The model is fully translation equivariant.
Frame size, block size, and location can be changed.
Note: the case of the block on the border of the frame is not demonstrated but is straightforward: the block should be filled with
0 (or the equivalent depending on the padding type) for samples outside the frame.

2-superblock.py
---------------
The script builds a simple Convolutional Neural Network (CNN) model with three convolutional layers and demonstrates the
need for a flag indicating possible superblock processing.
The model is not fully translation equivariant, but the inference can be done using larger block.
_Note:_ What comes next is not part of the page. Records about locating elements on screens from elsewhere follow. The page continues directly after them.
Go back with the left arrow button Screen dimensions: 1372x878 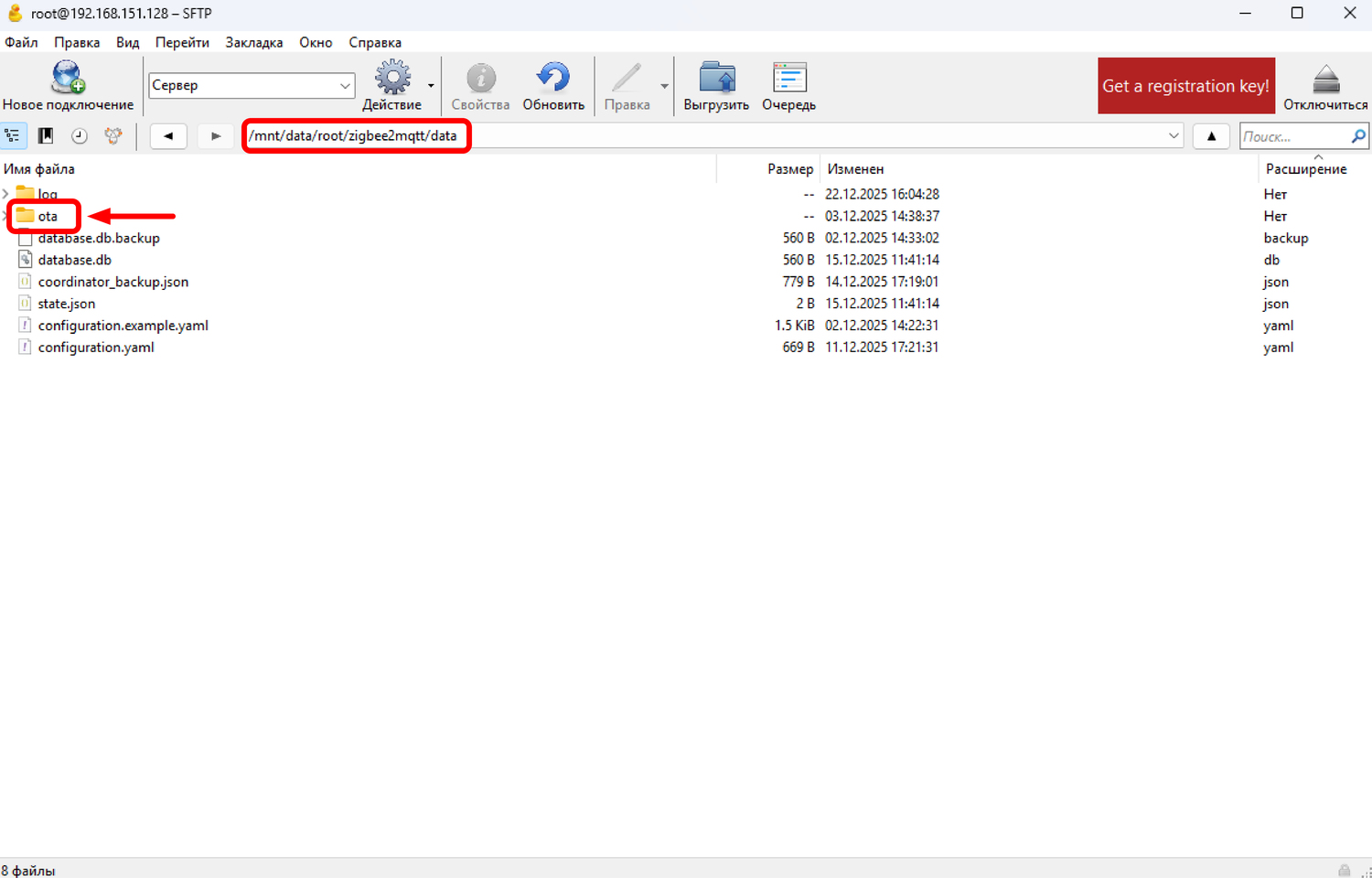[x=168, y=136]
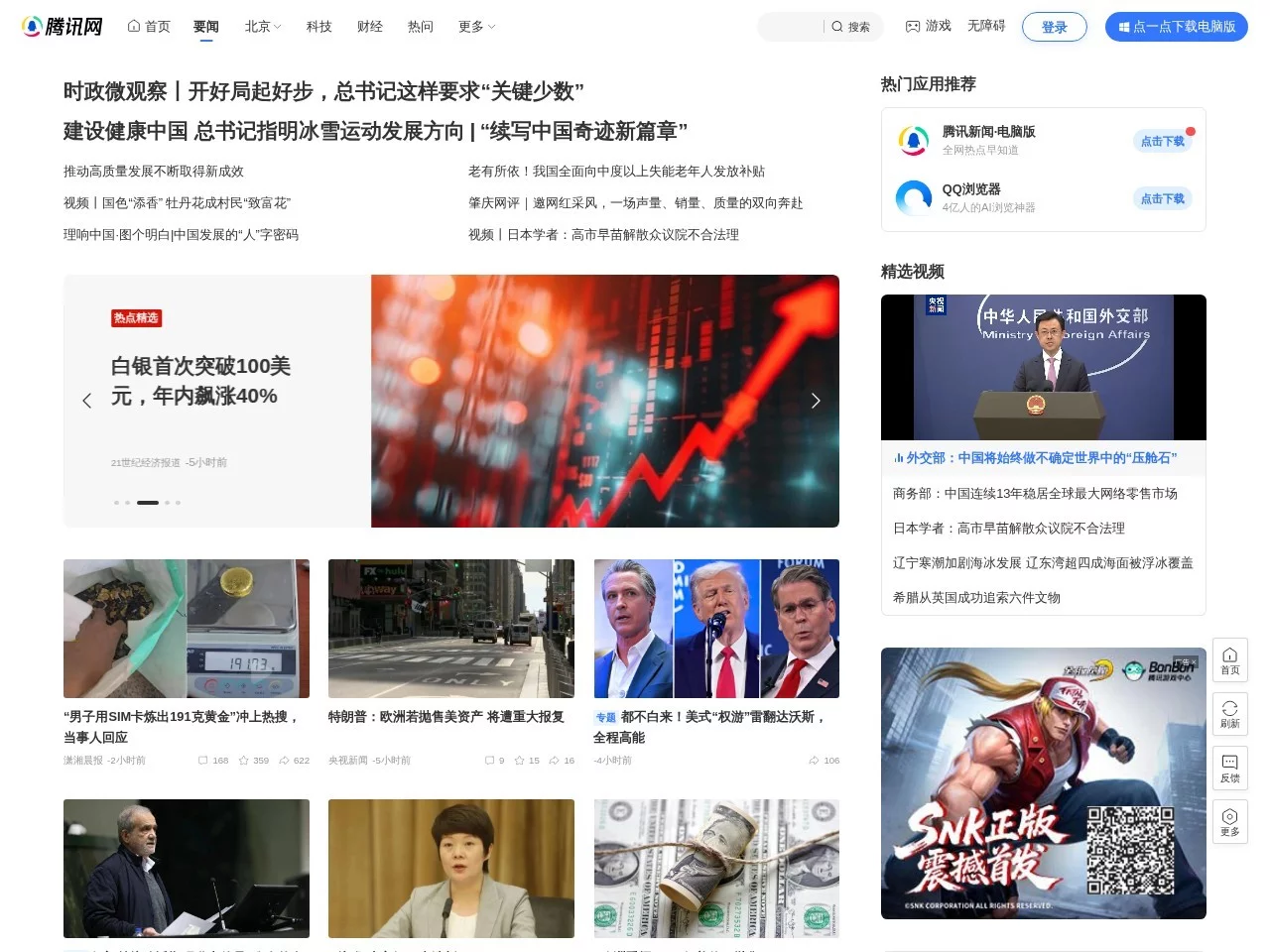
Task: Click the QQ浏览器 app icon
Action: (x=913, y=198)
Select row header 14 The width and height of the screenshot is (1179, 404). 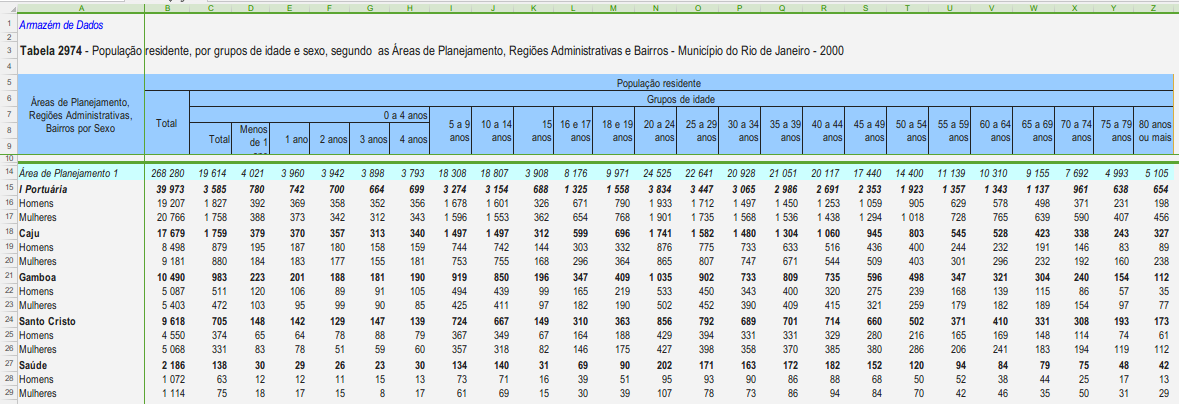(8, 174)
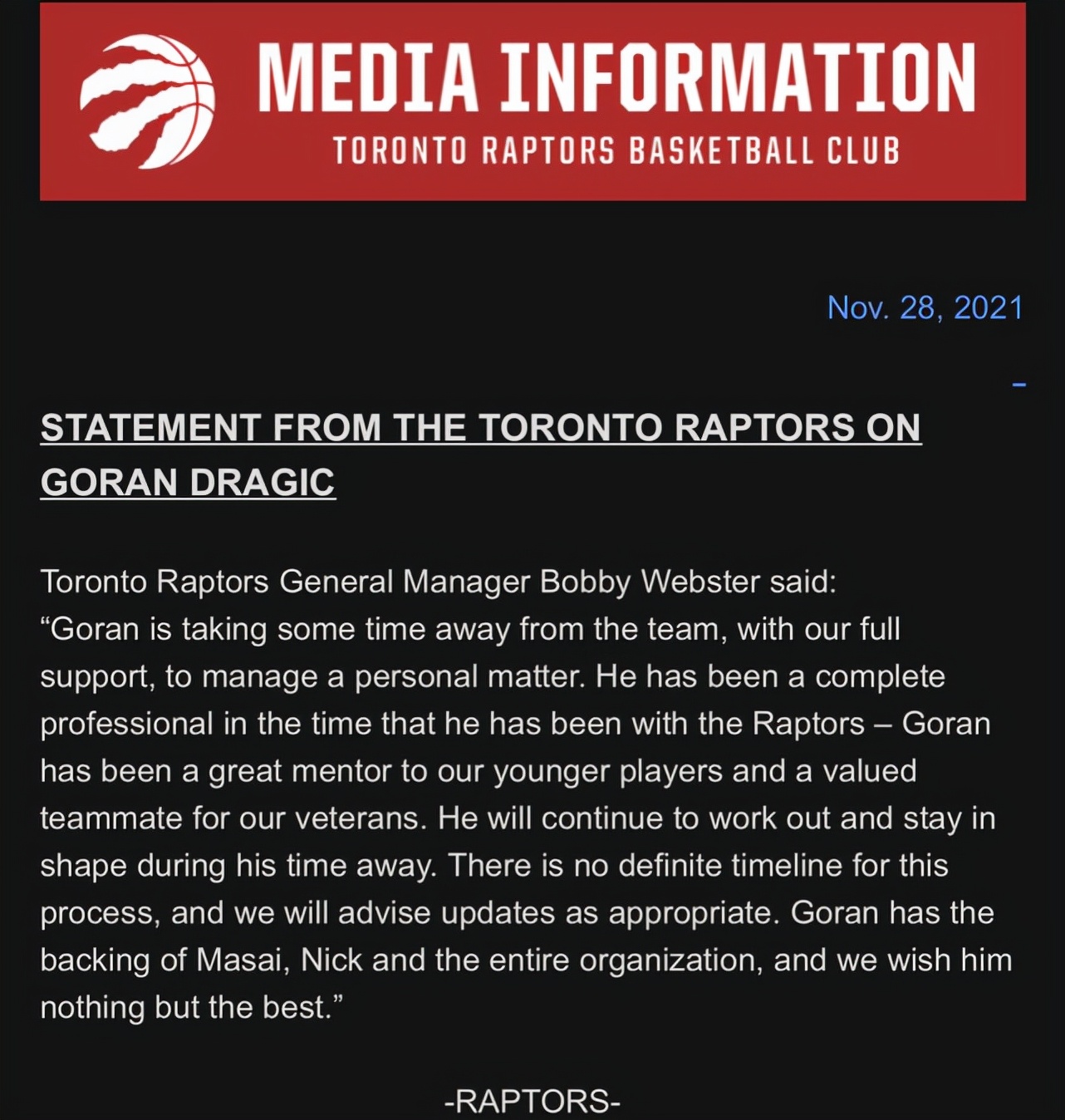Click the -RAPTORS- footer text
The image size is (1065, 1120).
click(532, 1101)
The script first shows the processing of a superblock and demonstrates that the result is the same as for the original
block size.
The script then processes the same block size shifted by one pixel and demonstrates that the result is not the same, that
is that the model is not translation equivariant.

3-subblock.py
-------------
The script builds a simple Convolutional Neural Network (CNN) model with three convolutional layers and demonstrates
the need for a flag indicating possible subblock processing, as well as offsets to perform the correct subblock processing.
The script first shows the processing of a block and the processing of the same block split into 4 subblocks. It shows
that an offset is required in some cases in order to get the correct result.